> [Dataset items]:
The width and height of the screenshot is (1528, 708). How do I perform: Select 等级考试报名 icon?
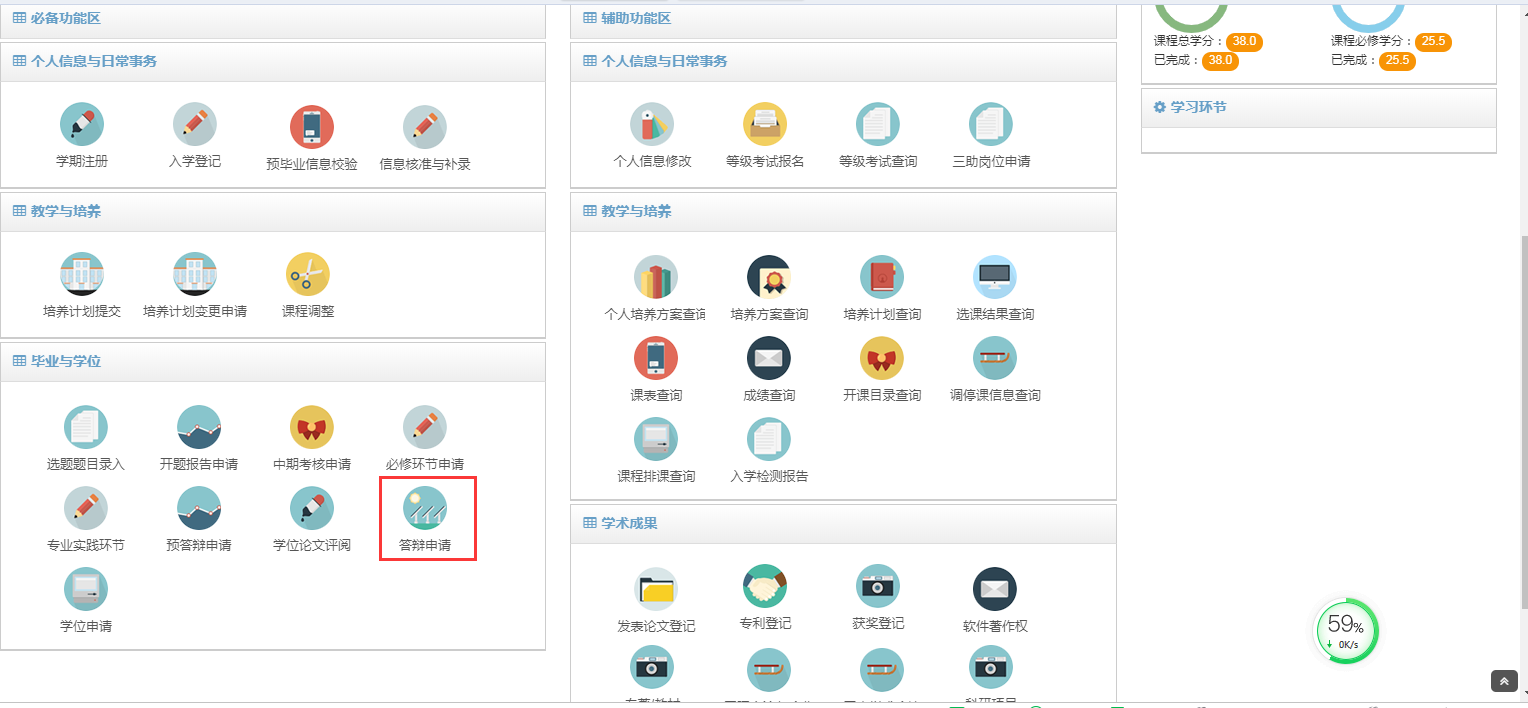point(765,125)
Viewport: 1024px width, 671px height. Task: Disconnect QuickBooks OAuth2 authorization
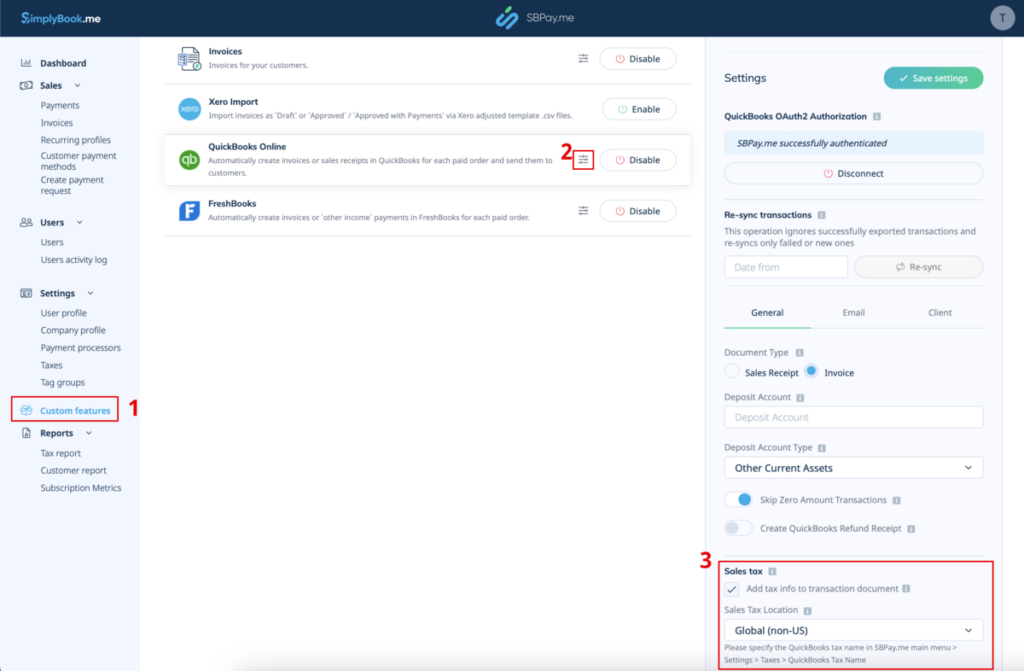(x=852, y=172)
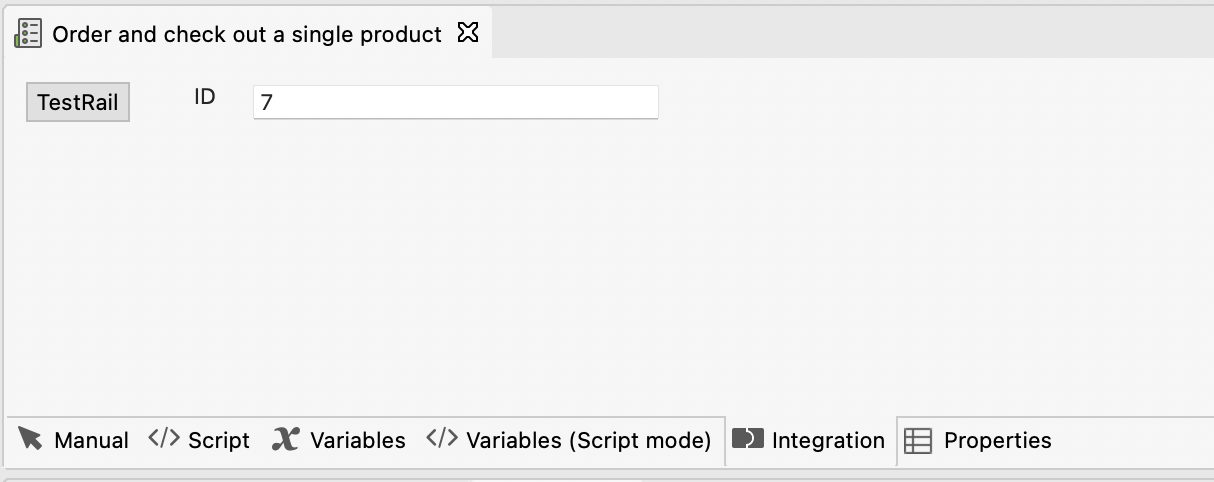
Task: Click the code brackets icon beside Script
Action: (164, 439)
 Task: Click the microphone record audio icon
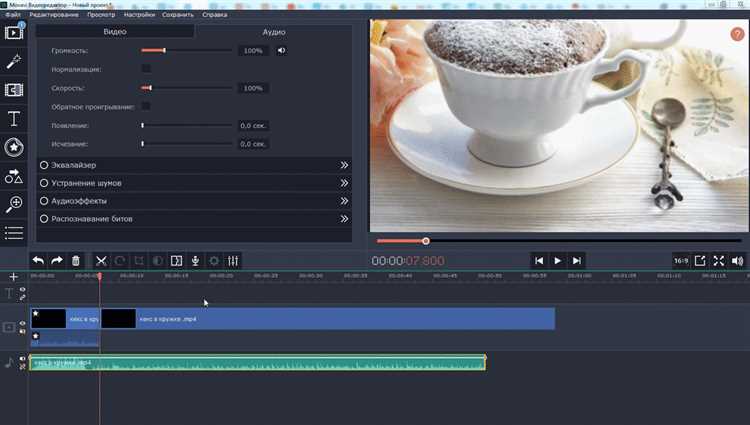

> [What you are asked to do]:
Write out all the entries word for word, but skip any images.

> [Problem solution]:
The width and height of the screenshot is (1528, 708). How do I perform: Select 等级考试报名 icon?
point(765,125)
Viewport: 1024px width, 671px height. Task: Disconnect QuickBooks OAuth2 authorization
(x=852, y=172)
Task: Click the code brackets icon beside Script
Action: (164, 439)
 Task: Click the microphone record audio icon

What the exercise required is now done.